▸ Assigned task: Transcribe the listing below only from the line with "Share the right" up to and including the line with "Given: Open an".

▸ Exercise inputs:
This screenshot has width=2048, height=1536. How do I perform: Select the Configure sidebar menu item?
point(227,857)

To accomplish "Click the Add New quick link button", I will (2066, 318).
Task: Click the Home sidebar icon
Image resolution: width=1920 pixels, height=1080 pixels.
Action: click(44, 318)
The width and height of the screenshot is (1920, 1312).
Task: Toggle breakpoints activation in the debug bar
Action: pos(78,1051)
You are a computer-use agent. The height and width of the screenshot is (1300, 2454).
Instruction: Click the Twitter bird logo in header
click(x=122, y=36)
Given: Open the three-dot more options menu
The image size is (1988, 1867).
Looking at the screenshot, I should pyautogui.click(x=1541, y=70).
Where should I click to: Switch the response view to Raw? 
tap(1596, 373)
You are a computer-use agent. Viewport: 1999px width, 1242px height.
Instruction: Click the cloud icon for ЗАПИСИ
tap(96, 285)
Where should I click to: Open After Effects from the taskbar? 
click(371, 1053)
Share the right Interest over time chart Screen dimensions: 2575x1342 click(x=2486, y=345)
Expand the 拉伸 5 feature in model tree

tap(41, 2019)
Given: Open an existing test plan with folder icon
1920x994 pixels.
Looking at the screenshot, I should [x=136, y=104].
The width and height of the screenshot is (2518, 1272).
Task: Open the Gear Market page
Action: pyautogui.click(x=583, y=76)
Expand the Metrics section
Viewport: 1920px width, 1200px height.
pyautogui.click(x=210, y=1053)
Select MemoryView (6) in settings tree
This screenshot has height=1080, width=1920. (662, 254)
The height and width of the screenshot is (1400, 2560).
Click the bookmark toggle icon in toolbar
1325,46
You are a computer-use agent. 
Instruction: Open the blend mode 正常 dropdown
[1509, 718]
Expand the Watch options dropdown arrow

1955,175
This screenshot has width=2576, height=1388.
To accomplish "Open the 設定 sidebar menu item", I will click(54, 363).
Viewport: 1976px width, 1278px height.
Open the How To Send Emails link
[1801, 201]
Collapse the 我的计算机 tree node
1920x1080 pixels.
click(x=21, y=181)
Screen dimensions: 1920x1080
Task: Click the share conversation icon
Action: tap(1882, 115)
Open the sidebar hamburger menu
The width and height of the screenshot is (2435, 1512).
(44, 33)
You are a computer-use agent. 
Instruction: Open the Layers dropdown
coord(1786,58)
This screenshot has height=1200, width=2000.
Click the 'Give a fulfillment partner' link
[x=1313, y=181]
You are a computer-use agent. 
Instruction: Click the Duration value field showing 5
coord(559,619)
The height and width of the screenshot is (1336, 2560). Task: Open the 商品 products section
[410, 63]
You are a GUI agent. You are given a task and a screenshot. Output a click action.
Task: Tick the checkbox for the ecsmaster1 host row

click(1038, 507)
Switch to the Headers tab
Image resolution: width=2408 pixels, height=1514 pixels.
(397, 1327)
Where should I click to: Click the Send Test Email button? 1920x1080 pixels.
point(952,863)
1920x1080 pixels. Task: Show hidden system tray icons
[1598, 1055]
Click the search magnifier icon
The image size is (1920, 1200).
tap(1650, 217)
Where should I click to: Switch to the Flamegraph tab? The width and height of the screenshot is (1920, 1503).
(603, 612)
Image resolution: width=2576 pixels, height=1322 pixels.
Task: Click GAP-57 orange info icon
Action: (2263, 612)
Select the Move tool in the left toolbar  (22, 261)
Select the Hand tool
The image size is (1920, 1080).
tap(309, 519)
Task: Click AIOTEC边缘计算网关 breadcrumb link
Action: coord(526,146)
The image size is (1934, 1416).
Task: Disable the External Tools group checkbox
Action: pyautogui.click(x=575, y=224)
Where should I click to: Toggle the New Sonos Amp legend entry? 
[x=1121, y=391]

▸ Answer section:
Share the right Interest over time chart Screen dimensions: 2575x1342 click(x=2486, y=345)
Expand the 拉伸 5 feature in model tree

tap(41, 2019)
Given: Open an existing test plan with folder icon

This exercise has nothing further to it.